Nucleosynthesis in neutrino-driven winds .2. Implications for heavy element synthesis

During the first 20 s of its life, the enormous neutrino luminosity of a neutron star drives appreciable mass loss from its surface. This neutrino-driven wind has been previously identified as a likely site for the r-process. Qian & Woosley have derived, both analytically and numerically, the physical conditions relevant for heavy element synthesis in the wind. These conditions include the entropy (S), the electron fraction (Y-e), the dynamic timescale, and the mass loss rate. Here we explore the implications of these conditions for nucleosynthesis.

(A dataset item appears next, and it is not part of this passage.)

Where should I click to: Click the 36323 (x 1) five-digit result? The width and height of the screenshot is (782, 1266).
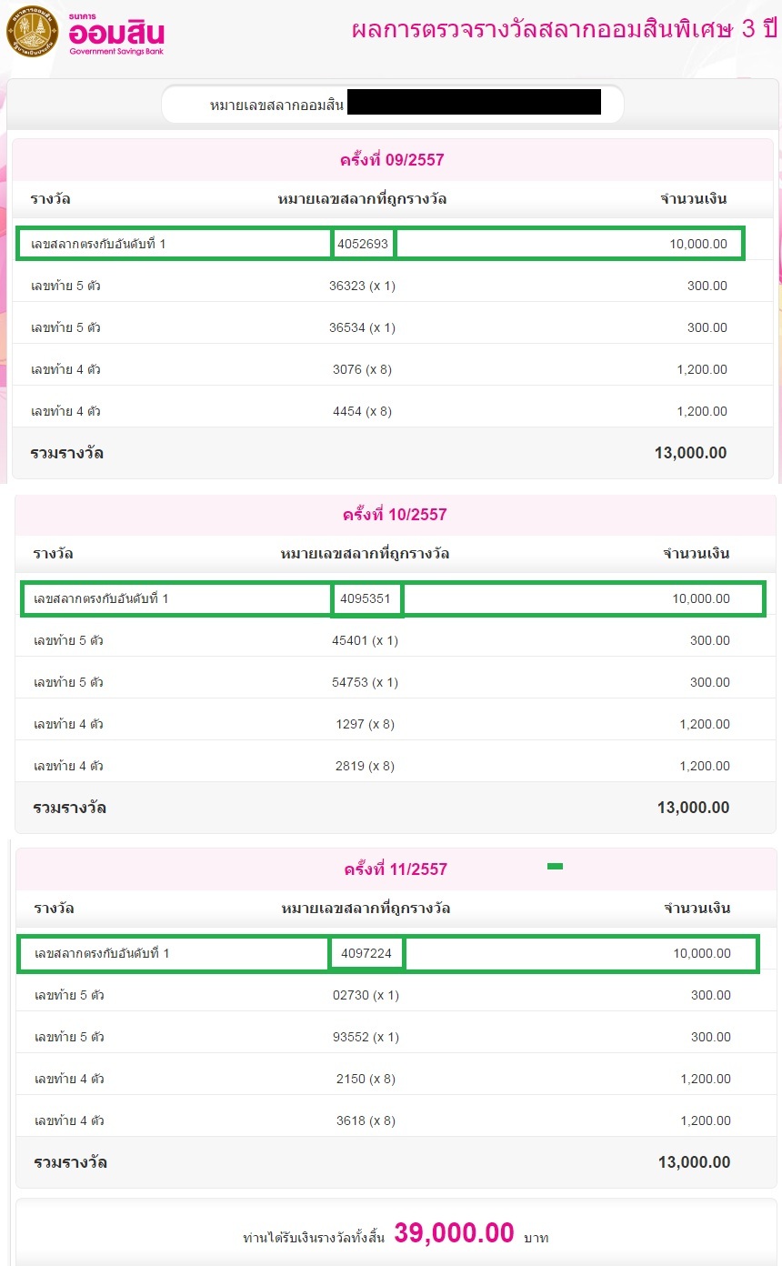(362, 286)
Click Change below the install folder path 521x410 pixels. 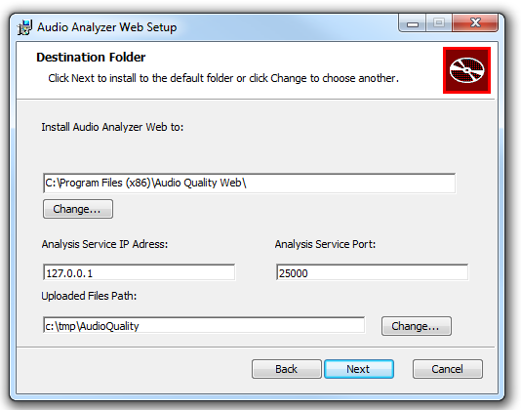[x=78, y=209]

We find that the standard wind models derived in that paper are inadequate to make the r-process, though they do produce some rare species above the iron group. We further determine the general restrictions on the entropy, the electron fraction, and the dynamic timescale that are required to make the r-process. In particular, we derive from nuclear reaction network calculations the conditions required to give a sufficient neutron-to-seed ratio for production of the platinum peak. These conditions range from Y-e approximate to 0.2 and S less than or similar to 100 baryon(-1) for reasonable dynamic timescales of similar to 0.001-0.1 s, to Y-e approximate to 0.4-0.495 and S greater than or similar to 2.400 baryon(-1) for a dynamic timescale of similar to 0.1 s. These conditions are also derived analytically to illustrate the physics determining the neutron-to-seed ratio.